▸ **Data provided**:
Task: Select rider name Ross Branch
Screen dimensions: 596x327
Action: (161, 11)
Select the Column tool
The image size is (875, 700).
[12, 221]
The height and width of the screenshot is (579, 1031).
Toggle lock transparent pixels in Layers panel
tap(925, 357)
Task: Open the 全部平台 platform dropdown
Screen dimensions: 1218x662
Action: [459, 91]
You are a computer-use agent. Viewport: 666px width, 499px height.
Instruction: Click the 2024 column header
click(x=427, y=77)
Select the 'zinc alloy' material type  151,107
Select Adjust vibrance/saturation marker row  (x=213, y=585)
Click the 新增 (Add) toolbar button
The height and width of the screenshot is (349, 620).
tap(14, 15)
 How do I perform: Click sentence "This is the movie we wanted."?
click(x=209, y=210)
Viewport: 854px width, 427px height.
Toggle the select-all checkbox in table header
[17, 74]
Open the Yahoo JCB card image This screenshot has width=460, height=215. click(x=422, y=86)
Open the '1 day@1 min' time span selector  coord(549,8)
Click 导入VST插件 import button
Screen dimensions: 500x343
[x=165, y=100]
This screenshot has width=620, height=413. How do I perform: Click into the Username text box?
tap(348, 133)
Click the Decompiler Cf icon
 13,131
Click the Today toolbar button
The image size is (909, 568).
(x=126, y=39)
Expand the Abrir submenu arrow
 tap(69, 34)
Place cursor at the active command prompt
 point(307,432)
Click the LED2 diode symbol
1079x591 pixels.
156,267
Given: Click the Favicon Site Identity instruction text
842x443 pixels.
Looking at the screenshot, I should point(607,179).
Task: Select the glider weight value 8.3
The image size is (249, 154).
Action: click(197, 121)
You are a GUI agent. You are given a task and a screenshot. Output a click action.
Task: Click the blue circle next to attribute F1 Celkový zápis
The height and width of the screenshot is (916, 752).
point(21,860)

▸ **Task requirements**:
Copy exactly, with no other lines, the stretch of the material that begins at the line containing "You are a GUI" and ends at its last line.

▸ **Response to the exercise**:
You are a GUI agent. You are given a task and a screenshot. Output a click action.
Task: Click the blue circle next to attribute F1 Celkový zápis
The height and width of the screenshot is (916, 752).
point(21,860)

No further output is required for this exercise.